Can I make this vegan? It already is, as written, as long as your Italian seasoning blend doesn’t include anything animal-derived (most don’t).
How long does it keep? Up to 4 days in a sealed container in the fridge.
Closing Thoughts
This one’s good cold too, straight out of the fridge the next day, which isn’t something I can say about most sauced dishes. If you’ve got leftover toasted bread from serving it the first time, that’s the move for lunch the day after.
Author Bio
I’m Kima, and a lot of what makes it onto this blog started as a pantry improvisation on a night I didn’t feel like grocery shopping.

Marry Me Chickpeas
Ingredients
Equipment
Method
- Heat the olive oil in a large pan over medium heat.
- Add the minced onion and garlic.
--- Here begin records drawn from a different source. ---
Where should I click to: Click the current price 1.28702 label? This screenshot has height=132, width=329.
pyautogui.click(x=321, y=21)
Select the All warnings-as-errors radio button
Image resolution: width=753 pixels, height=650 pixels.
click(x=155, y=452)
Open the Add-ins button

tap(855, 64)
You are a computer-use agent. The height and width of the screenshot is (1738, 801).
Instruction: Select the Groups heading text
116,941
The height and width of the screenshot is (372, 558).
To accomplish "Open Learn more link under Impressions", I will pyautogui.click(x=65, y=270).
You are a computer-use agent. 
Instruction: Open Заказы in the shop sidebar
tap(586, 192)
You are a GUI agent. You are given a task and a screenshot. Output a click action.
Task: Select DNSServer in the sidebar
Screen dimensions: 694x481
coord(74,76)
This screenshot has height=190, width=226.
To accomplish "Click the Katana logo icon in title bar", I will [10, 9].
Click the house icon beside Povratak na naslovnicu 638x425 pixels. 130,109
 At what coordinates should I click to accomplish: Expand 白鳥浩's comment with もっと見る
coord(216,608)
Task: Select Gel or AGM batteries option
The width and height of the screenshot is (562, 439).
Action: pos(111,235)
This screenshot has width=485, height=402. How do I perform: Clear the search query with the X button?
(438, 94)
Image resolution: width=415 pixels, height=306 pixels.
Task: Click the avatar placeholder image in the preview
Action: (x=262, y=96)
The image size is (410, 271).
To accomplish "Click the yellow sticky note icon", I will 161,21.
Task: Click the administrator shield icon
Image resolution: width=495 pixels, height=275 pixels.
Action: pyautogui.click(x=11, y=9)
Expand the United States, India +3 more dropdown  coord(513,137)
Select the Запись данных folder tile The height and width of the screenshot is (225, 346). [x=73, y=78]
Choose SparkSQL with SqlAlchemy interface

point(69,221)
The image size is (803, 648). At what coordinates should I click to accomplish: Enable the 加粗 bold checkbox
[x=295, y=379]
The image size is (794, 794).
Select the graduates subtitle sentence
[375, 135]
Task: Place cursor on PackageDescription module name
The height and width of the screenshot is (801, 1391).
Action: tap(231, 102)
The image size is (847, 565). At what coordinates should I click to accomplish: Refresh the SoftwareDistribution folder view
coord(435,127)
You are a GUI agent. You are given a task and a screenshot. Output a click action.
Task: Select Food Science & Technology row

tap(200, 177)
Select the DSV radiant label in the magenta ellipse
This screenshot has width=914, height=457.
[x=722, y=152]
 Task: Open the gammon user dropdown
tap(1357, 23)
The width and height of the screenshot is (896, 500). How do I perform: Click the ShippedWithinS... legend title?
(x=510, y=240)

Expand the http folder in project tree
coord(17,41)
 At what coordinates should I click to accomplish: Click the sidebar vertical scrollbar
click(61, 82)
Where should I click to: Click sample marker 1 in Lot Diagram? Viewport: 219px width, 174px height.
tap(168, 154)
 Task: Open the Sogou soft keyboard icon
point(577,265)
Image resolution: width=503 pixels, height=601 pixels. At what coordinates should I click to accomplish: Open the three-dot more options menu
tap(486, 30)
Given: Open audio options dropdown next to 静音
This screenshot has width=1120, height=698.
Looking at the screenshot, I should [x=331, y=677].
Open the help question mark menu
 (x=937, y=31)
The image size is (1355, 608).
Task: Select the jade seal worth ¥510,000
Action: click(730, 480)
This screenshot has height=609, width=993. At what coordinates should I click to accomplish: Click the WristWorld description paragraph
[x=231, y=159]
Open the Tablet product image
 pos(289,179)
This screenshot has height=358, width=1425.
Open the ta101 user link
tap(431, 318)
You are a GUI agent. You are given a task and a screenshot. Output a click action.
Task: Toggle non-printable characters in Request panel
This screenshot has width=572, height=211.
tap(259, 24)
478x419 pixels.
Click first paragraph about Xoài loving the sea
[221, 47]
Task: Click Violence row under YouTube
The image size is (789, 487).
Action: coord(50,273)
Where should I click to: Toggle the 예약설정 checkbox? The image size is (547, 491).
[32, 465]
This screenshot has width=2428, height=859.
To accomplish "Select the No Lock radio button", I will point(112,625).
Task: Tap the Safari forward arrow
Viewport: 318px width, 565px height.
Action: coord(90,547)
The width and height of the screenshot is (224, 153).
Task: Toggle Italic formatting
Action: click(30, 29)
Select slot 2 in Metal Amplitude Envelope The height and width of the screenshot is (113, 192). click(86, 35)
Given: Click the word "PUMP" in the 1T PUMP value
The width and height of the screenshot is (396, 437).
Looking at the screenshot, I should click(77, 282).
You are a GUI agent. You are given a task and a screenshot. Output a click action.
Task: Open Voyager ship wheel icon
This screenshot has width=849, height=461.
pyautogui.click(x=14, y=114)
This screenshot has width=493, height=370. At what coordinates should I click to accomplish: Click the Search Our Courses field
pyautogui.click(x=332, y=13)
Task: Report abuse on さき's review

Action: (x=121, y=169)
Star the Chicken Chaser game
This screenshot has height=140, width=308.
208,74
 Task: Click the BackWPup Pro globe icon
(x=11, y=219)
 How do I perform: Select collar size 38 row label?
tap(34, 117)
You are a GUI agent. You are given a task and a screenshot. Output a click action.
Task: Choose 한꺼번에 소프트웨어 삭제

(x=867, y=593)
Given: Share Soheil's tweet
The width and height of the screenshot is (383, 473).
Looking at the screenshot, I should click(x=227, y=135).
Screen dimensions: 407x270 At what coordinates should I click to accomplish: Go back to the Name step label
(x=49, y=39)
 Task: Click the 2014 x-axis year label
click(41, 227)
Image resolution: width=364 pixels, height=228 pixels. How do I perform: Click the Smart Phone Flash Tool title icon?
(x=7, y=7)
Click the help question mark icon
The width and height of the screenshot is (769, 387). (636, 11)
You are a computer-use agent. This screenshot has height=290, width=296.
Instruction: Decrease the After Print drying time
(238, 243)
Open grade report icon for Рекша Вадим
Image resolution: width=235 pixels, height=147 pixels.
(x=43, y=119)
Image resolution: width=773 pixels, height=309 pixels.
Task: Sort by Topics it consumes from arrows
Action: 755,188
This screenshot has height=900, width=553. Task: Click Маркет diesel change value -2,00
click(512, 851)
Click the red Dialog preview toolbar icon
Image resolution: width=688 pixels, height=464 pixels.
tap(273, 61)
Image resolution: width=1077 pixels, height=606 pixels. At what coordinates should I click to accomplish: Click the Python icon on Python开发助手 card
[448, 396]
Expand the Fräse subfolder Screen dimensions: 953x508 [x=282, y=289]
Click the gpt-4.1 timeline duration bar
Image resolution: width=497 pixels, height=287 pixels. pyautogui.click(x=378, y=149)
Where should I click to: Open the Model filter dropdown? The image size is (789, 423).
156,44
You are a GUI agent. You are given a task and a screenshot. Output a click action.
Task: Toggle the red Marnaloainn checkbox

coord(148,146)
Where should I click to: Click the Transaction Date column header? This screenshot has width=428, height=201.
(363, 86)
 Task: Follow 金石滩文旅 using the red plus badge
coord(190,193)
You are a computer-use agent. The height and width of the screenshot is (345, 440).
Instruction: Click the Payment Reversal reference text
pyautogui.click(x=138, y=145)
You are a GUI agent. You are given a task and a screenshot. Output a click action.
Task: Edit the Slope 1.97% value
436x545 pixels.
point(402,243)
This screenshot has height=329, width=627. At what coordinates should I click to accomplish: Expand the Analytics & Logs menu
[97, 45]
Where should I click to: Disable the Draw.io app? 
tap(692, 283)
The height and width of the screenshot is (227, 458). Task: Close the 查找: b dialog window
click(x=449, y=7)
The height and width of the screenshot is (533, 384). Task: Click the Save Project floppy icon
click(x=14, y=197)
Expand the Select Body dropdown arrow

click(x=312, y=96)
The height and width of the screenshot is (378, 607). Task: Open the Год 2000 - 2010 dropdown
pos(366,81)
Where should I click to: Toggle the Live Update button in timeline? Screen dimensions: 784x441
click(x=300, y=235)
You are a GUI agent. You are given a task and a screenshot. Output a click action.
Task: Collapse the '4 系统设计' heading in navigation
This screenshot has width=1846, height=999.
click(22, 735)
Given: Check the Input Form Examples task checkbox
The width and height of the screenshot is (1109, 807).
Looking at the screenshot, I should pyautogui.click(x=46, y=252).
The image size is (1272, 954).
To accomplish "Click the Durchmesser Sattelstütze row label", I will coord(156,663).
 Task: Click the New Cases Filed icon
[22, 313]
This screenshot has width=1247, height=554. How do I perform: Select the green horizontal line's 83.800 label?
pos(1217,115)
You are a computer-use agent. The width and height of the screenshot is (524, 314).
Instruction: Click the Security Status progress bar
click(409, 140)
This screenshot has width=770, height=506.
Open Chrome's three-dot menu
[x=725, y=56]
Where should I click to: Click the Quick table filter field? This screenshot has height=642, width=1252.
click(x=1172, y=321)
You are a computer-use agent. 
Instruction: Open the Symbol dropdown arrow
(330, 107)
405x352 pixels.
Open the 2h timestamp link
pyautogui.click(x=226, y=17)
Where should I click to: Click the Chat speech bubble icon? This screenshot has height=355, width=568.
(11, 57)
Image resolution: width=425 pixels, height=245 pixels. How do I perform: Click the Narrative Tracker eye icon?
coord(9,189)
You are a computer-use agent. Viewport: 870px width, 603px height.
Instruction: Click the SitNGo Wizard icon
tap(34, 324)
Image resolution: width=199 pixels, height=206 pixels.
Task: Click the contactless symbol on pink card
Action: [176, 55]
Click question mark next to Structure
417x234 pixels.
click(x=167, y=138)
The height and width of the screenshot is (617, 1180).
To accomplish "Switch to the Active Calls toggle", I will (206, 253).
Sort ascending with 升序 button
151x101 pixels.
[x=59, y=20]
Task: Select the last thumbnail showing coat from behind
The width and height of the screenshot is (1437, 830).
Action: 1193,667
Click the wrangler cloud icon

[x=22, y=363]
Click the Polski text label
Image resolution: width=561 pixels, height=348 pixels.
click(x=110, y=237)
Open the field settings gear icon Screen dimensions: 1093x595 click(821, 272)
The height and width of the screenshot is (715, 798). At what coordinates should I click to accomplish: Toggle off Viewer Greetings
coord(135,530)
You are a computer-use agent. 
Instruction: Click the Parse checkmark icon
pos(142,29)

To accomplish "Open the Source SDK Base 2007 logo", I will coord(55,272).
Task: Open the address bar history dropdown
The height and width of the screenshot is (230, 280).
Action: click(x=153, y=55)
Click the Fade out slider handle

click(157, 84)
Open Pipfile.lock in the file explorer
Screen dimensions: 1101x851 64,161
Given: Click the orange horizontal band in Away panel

Sauté for about 5 minutes, stirring occasionally, until softened and fragrant.
- Add the sun-dried tomatoes, tomato paste, Italian seasoning, red chili flakes, and salt.
- Cook for about 3 minutes, stirring frequently, until the tomato paste darkens slightly and the mixture becomes fragrant.
- Pour in the vegetable broth and coconut milk. Stir thoroughly until the tomato paste is incorporated and a smooth, creamy sauce forms.
- Add the drained and rinsed chickpeas. Stir until they are evenly coated in the sauce.
- Cover the pan and cook for another 2–3 minutes, or until the chickpeas are heated through and the sauce has thickened slightly.
- Stir in the torn spinach or basil. Cook briefly until the spinach wilts or the basil becomes fragrant.
- Taste and adjust the salt or chili flakes as needed. Serve warm with toasted bread, rice, or pasta, if desired.